Estrogen (higher in females)
Estrogen appears to have protective effects on cardiac tissue.
Research suggests estrogen:
reduces inflammatory signaling in heart muscle
enhances tissue repair
promotes regulatory immune responses
This protective effect likely explains why females experience much lower myocarditis rates overall.
Female immune systems regulate inflammation differently
Another important difference is how the immune system behaves.
In general, females tend to have:
stronger antibody responses to vaccines
stronger immune regulation mechanisms
This combination means that while females often mount stronger immune responses, those responses are better controlled and less likely to cause inflammatory tissue damage.
Males, by contrast, may experience more aggressive inflammatory responses with weaker regulatory control, increasing the likelihood of myocarditis during intense immune activation.
Genetics also influence immune regulation
Many immune-related genes are located on the X chromosome.
Because females have two X chromosomes, they have:
greater diversity in immune gene expression
stronger immune regulatory pathways
Even though one X chromosome is largely inactivated, parts remain active, providing additional immune system redundancy.
This genetic factor may further reduce the risk of uncontrolled inflammation in females.
Why the second dose showed the strongest signal
Safety monitoring systems consistently found that myocarditis cases were most common after the second dose of mRNA vaccines.

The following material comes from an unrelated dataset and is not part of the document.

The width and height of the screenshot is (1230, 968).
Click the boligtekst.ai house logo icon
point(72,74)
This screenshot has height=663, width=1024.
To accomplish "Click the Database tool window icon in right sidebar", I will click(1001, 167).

This is because the second dose acts as an immune system re-challenge.
After the first dose, the immune system becomes primed.
The second dose triggers:
rapid antibody production
strong T-cell activation
increased cytokine signaling
In most people this produces a normal immune memory response.
In a small number of individuals — particularly younger males — the amplified immune reaction can briefly affect heart tissue, resulting in myocarditis.

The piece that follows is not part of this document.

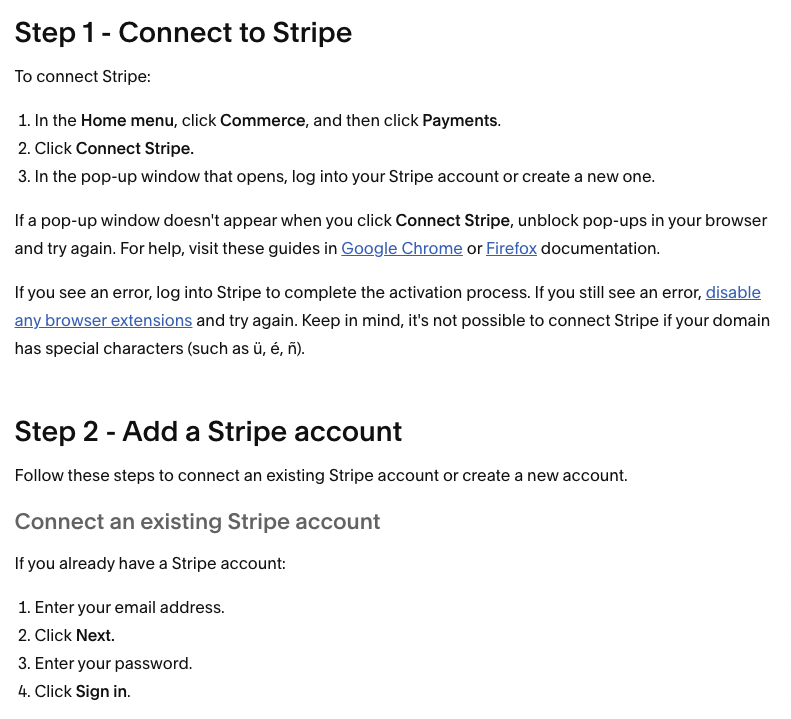Open the Firefox documentation link

click(511, 248)
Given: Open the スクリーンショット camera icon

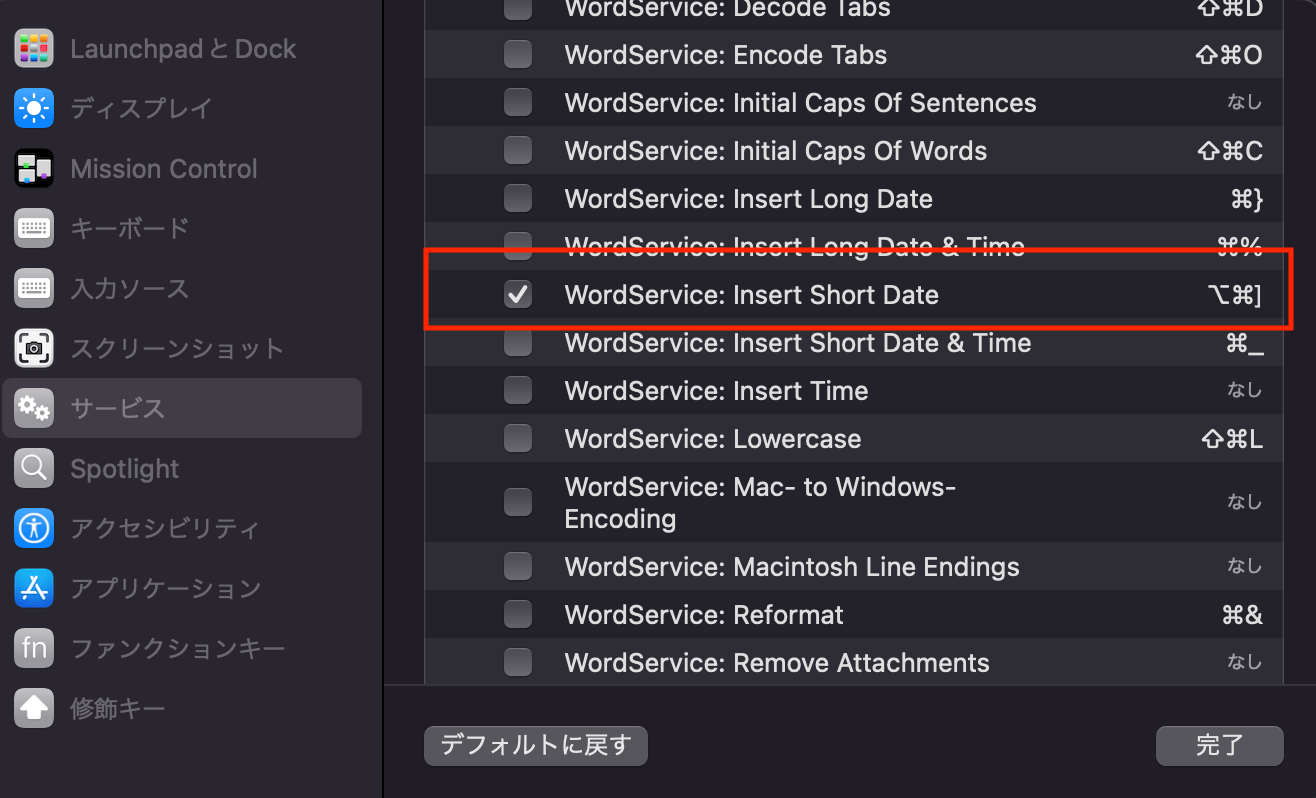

Dose spacing turned out to matter
Another important discovery was that shorter intervals between doses increased the myocarditis risk.
Early vaccination schedules typically used a 3-4 week gap between doses because that was the interval used in the clinical trials.

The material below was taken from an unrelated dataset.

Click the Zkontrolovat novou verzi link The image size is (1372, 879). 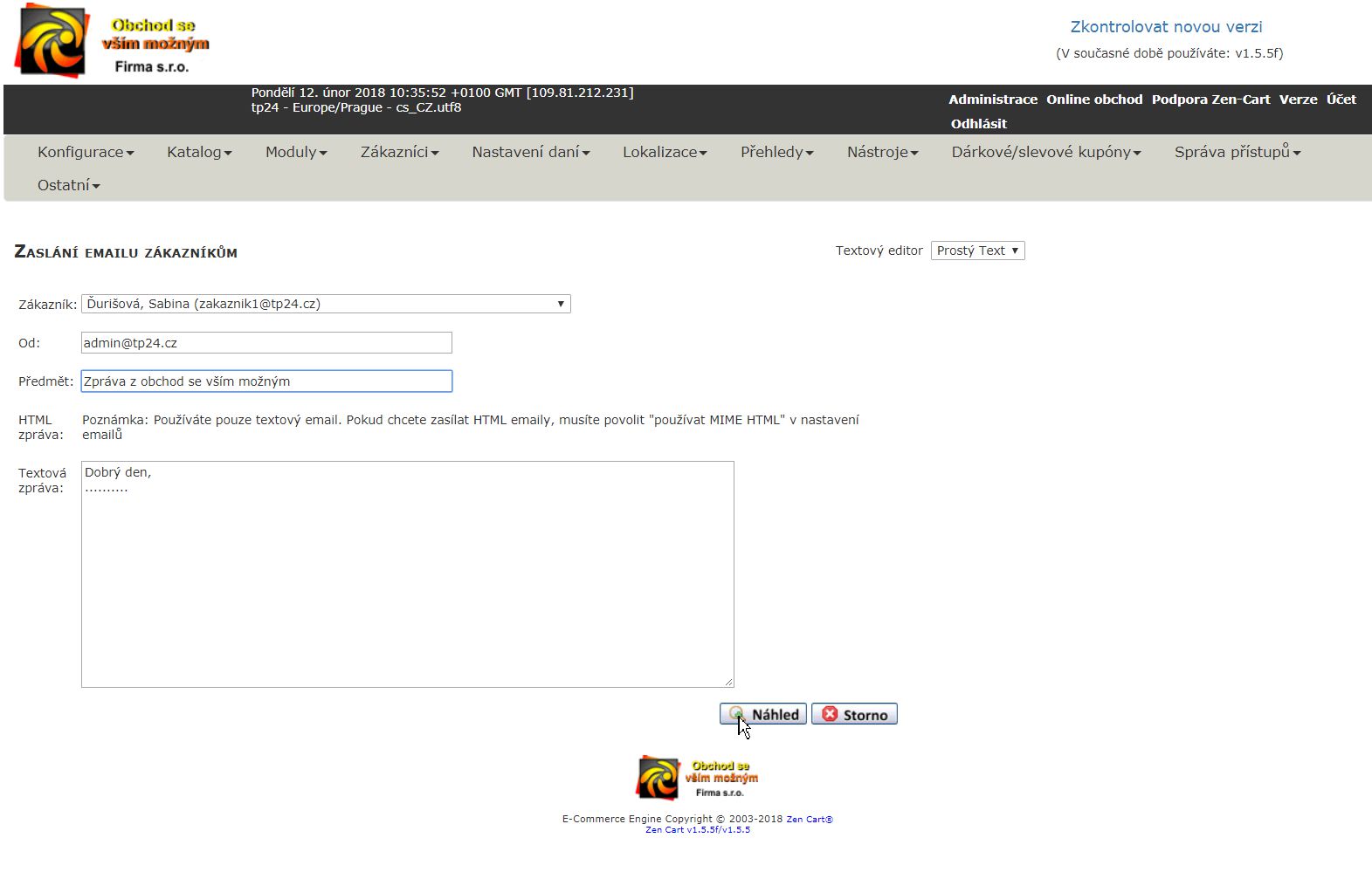point(1166,27)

However, later safety analyses showed that longer spacing reduced myocarditis rates, particularly in younger males.
For example:
| Dose interval | Observed myocarditis risk |
|---|---|
| 3-4 weeks | Highest |
| 6 weeks | Moderate |
| 8-12 weeks | Significantly lower |
This pattern was observed in multiple countries, including Canada and several Nordic nations such as Sweden and Finland.
In response, some public health authorities recommended longer dose intervals for younger populations to reduce the risk.
Vaccine formulation also played a role
Another finding from safety surveillance was that myocarditis rates differed slightly between the two major mRNA vaccines.
Studies found that myocarditis occurred more frequently with the vaccine produced by Moderna compared with the vaccine produced by Pfizer.
One possible explanation is that the Moderna formulation originally used a larger amount of mRNA per dose, which may produce a stronger immune response.
What the data ultimately showed
Across millions of vaccine doses, the overall pattern was consistent:
When it occurred, it was concentrated in young males
Cases were most often seen after the second dose
Longer spacing between doses reduced the risk
These findings highlight how biological differences between males and females can influence how the immune system responds to vaccination.
They also demonstrate how large-scale safety monitoring systems were able to detect and respond to rare side effects during the global vaccination campaign.
The broader lesson
The myocarditis signal illustrates an important reality of medicine:
Biology is not identical across populations.
Age, sex, genetics, and immune system differences can all influence how individuals respond to vaccines, medications, and infections.
Understanding those differences allows health authorities to refine recommendations and improve safety over time.
…assuming their recommendations are received by, and implemented by Ministers. Not doing that is what has landed NZ in the position we are in.